Existem vários tipos de infectados: os infectados normais, os Bombardeiros, que arrasam facilmente com as nossas defesas e se os matarmos sem ser com uma facada nas costas, irão explodir como… bombas, temos um tipo de infectado que corre e salta muito depressa, e também temos infectados armados até aos dentes que usam armas (armas que são criadas nas suas mãos), desde metralhadoras e lança-granadas. Eles também usam escudos para reduzirem os danos e são invulneráveis quando tentamos dar-lhes uma facada nas costas. Certo, também podemos enfrentar vários bosses que não estão relacionados com as missões de história e antes de tentarem enfrentar estes bosses, convém mesmo terem um excelente arsenal de armas e de equipamento, porque vão passar por um inferno, no bom sentido.

Quando matamos os infectados, podemos recolher uma energia chamada Kuban, que pode ser utilizado para adquirir pontos de habilidade, pontos esses que podem ser usados para aprendermos habilidades especiais. Mas o Kuban não serve só para isso, também serve para aumentarmos ligeiramente o nosso oxigénio, só que em contraste, a durabilidade do nosso tanque de ar irá descer ligeiramente cada vez que adquirimos isso.

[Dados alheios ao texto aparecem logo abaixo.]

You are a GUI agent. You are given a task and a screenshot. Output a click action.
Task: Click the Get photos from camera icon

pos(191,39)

O modo cooperativo online ficou reduzido a um simples modo de defender a torre, que no qual, juntamente com mais três jogadores, temos que construir barricadas para defendermos o objectivo, matar os infectados e sobreviver a três vagas de inimigos. É certo que não faz parte da campanha, mas este modo utiliza os recursos que coleccionamos no Single-player.

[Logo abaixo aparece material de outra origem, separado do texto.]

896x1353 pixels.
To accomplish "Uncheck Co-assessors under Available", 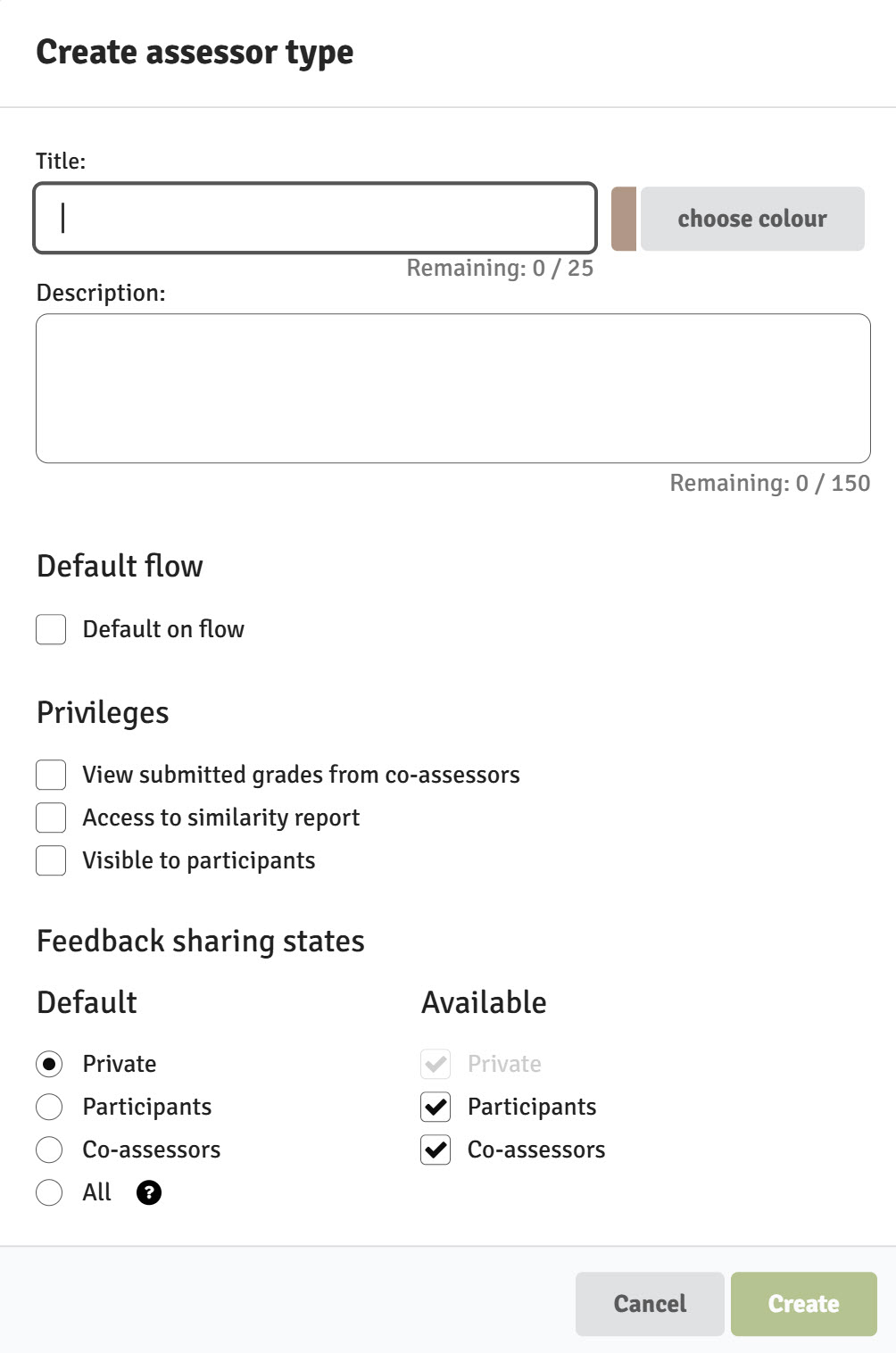I will [436, 1150].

Infelizmente a história do Metal Gear Survive é algo estranha e confusa, e os actores que dão voz às personagens não passam de um simples “ok”. As missões são algo repetitivas; recolher bases de dados, salvar pessoas, defender as torres de escavação ou as máquinas de wormholes. Mas nem tudo é negativo neste Metal Gear Survive; o jogo consegue ser mesmo um título de sobrevivência devido a vários elementos incorporados na jogabilidade, e o modo cooperativo até consegue ser divertido.

Se estão à procura de um jogo com uma forte componente de sobrevivência que vos mantenha entretidos durante uns tempos, Metal Gear Survive é para vocês. Contudo, existem demasiadas falhas neste jogo, e a ganância da Konami manchou este título e a série Metal Gear como um todo.

Nota editorial: Cópia fornecida pela editora para efeitos de análise. A análise foi feita após o update 1.03

Veredito

Nota Final - 6.5

6.5

Metal Gear Suvive até consegue ser um jogo de sobrevivência interessante, mas acaba por ser manchado pelos cenários sem grande imaginação, pelas missões repetitivas, pela história algo confusa e mal estruturada e por uma produtora sem grande rumo.